Then the surgeon came in and both doctors began speaking at once, going over and over their reasons for not proceeding with the surgery. I finally looked at both of them and said, "I understand. You do not intend to do the surgery today or perhaps any day. I would now like you two to leave me alone. I want to get dressed."

They started in on the explanations again. Again I said, "I hear you clearly. But I do not want to look at either of you right now. I am not mad, just disappointed and I want to be disappointed in private. I want to get dressed. NOW."

I got dressed. The anesthesiologist came in again and sat down again. He said, "I can not find out what happened to you on that day from either the surgeon's notes or the anesthesiologist's notes but I won't take chances. You need to be in a hospital setting, with [something] going into an artery so that I can monitor your every second. We will make an appointment with you at St. Anthony's."

Whereupon I burst into tears. I did not know a hospital named St. Anthony's. I thought it was probably in Seattle. I didn't want to be in a hospital in Seattle.

"It's in Gig Harbor," he said. "You'll be spending the night. I began to perk up, although I still was disappointed. I haven't spent the night in a hospital since I had Kevin in the nineteen-sixties and, perverse creature that I am, I happen to be one who likes hospital food.

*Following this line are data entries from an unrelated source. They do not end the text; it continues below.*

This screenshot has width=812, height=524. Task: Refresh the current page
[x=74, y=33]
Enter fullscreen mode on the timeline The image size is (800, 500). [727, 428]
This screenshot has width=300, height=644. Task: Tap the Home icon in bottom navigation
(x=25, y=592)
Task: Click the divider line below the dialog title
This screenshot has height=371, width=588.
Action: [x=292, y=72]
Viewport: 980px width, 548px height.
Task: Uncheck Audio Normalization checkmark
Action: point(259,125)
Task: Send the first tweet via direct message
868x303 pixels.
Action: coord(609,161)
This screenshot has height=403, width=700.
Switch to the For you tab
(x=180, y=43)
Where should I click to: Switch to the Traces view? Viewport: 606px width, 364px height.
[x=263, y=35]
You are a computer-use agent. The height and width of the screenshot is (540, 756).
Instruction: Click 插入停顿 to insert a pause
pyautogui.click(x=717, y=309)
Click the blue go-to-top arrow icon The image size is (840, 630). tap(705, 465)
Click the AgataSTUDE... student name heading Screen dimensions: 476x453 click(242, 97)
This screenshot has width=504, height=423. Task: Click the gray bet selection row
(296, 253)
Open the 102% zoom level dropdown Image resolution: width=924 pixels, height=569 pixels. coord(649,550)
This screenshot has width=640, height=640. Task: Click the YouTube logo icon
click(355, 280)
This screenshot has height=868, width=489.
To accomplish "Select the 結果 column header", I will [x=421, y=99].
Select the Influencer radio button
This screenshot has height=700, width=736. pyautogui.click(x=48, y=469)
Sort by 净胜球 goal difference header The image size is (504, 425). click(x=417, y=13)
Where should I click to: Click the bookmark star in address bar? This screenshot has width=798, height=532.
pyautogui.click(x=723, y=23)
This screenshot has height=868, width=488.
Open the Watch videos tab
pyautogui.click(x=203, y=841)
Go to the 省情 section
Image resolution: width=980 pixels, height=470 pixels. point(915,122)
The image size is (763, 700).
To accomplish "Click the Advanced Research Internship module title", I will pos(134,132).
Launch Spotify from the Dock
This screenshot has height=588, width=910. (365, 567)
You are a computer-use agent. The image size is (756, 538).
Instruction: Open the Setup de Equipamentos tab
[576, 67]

The nurse brought me out to my friend and my best friend, Christine, who had already been informed of my plight. They both looked at me sadly. I was crying. The doctors had begun their explanations again. They said them over and over again, same paragraphs after same paragraphs. Finally I said, "Look. I understand fully what you are saying. And I agree. I am crying because I am disappointed, which is a normal response. But I really think you are going over and over this material to make YOU feel better, not me."

Really, it was clear that neither of them knew quite what to say. This is where they should hire a good people-person like me to help them.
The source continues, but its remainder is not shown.